Elasticsearch for Apache Hadoop

Elasticsearch for Apache Hadoop is an open-source, stand-alone, self-contained, small library that allows Hadoop jobs (whether using Map/Reduce or libraries built upon it such as Hive or new upcoming libraries like Apache Spark ) to interact with Elasticsearch. One can think of it as a connector that allows data to flow bi-directionaly so that applications can leverage transparently the Elasticsearch engine capabilities to significantly enrich their capabilities and increase the performance.

Elasticsearch for Apache Hadoop offers first-class support for vanilla Map/Reduce and Hive so that using Elasticsearch is literally like using resources within the Hadoop cluster. As such, Elasticsearch for Apache Hadoop is a passive component, allowing Hadoop jobs to use it as a library and interact with Elasticsearch through Elasticsearch for Apache Hadoop APIs.

While the official name of the project is Elasticsearch for Apache Hadoop throughout the documentation the term elasticsearch-hadoop will be used instead to increase readability.

Admonition

This document assumes the reader already has a basic familiarity with Elasticsearch and Hadoop concepts; see the Appendix A, Resources section for more information.

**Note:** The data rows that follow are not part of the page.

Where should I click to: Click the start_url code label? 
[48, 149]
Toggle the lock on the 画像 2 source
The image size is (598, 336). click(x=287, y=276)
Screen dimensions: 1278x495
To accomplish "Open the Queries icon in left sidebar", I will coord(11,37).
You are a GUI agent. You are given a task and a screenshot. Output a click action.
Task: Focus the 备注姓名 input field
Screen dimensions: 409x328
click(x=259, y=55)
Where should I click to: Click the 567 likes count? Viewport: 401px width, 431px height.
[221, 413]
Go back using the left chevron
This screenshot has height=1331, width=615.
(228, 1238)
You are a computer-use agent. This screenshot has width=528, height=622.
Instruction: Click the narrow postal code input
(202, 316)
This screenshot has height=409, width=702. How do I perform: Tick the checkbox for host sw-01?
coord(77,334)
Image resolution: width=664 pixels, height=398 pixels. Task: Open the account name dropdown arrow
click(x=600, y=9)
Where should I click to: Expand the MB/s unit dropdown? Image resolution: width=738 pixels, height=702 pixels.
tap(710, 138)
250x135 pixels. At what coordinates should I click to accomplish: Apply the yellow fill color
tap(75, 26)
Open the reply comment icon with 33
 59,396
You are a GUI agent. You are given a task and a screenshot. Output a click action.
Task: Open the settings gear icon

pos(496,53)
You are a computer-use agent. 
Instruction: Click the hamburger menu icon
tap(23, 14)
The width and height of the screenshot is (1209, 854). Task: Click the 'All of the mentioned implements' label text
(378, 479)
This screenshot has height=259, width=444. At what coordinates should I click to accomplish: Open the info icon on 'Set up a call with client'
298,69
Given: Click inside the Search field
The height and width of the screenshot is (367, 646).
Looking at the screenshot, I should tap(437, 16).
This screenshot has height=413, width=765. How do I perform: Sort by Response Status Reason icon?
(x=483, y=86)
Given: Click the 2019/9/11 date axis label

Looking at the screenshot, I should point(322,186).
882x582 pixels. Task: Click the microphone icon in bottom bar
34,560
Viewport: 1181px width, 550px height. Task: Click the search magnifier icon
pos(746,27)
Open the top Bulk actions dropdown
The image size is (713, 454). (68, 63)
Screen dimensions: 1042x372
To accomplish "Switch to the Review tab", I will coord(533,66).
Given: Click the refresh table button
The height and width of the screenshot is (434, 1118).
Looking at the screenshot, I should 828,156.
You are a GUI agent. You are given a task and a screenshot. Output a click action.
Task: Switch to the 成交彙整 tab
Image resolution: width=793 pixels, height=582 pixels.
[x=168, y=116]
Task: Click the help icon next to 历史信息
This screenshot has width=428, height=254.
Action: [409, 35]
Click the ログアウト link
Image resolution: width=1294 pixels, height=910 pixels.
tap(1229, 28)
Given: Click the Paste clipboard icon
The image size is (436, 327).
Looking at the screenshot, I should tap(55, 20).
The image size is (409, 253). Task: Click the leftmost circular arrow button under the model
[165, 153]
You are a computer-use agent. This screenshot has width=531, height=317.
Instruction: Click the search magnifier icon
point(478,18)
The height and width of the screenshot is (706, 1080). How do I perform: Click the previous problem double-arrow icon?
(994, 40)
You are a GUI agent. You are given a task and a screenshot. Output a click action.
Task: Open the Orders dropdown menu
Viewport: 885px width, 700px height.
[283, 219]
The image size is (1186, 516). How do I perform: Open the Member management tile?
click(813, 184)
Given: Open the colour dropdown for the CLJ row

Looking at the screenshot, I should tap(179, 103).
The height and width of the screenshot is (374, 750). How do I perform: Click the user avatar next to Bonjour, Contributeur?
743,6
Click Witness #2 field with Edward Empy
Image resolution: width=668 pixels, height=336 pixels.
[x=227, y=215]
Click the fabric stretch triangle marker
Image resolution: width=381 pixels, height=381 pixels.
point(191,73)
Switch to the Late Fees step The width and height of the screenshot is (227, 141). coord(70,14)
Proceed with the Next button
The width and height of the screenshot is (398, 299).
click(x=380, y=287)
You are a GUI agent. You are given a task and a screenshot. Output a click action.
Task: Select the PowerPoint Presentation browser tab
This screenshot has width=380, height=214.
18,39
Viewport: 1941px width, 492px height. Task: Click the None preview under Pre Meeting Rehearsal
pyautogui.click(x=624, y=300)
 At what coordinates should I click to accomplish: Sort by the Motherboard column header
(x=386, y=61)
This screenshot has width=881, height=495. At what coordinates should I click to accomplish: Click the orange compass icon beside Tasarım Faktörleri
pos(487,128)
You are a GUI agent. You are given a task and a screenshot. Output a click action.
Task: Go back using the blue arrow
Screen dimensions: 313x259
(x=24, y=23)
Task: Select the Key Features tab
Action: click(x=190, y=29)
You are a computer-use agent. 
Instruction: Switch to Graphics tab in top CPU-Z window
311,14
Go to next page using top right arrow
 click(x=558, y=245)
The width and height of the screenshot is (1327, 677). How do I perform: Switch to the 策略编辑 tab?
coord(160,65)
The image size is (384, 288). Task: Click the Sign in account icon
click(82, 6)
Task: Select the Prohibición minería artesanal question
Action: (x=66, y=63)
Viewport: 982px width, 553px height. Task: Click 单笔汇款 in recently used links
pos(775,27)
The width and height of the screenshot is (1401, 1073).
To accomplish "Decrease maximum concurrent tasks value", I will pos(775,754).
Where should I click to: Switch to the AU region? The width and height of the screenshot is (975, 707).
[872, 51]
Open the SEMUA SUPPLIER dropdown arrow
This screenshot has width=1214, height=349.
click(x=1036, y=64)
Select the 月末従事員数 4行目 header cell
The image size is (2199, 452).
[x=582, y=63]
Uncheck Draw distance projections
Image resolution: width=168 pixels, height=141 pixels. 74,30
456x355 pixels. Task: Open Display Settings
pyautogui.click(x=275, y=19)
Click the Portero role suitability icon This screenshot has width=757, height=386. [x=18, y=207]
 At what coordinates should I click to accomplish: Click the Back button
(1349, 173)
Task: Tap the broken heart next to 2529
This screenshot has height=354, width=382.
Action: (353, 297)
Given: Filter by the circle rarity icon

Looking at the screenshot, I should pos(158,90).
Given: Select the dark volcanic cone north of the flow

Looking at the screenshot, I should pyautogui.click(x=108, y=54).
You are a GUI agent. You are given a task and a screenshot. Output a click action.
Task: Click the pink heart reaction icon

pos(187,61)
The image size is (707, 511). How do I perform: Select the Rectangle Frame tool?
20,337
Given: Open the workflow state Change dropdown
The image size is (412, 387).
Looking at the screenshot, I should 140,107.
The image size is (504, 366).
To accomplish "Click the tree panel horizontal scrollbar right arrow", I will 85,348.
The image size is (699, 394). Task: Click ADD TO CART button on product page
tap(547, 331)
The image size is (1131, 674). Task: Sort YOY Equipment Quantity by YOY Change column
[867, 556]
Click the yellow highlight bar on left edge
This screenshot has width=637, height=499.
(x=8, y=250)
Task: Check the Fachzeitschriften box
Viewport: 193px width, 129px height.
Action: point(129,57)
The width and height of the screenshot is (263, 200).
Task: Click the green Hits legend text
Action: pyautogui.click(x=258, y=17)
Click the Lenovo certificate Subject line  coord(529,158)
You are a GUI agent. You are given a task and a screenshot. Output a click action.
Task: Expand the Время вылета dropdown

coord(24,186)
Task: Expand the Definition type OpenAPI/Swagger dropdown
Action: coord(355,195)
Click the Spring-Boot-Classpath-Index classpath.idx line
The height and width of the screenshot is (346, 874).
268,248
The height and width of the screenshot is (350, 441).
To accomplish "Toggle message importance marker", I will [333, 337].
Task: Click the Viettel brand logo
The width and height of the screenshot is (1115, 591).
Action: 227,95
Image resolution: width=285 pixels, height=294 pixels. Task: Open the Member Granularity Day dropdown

While every effort has been made to ensure that this documentation is comprehensive and without error, nevertheless some topics might require more explanations and some typos might have crept in. If you do spot any mistakes or even more serious errors and you have a few cycles during lunch, please do bring the error to the attention of the elasticsearch-hadoop team by raising an issue or contact us.

Thank you.

Tip

If you are looking for Elasticsearch HDFS Snapshot/Restore plugin (a separate project), please refer to its home page.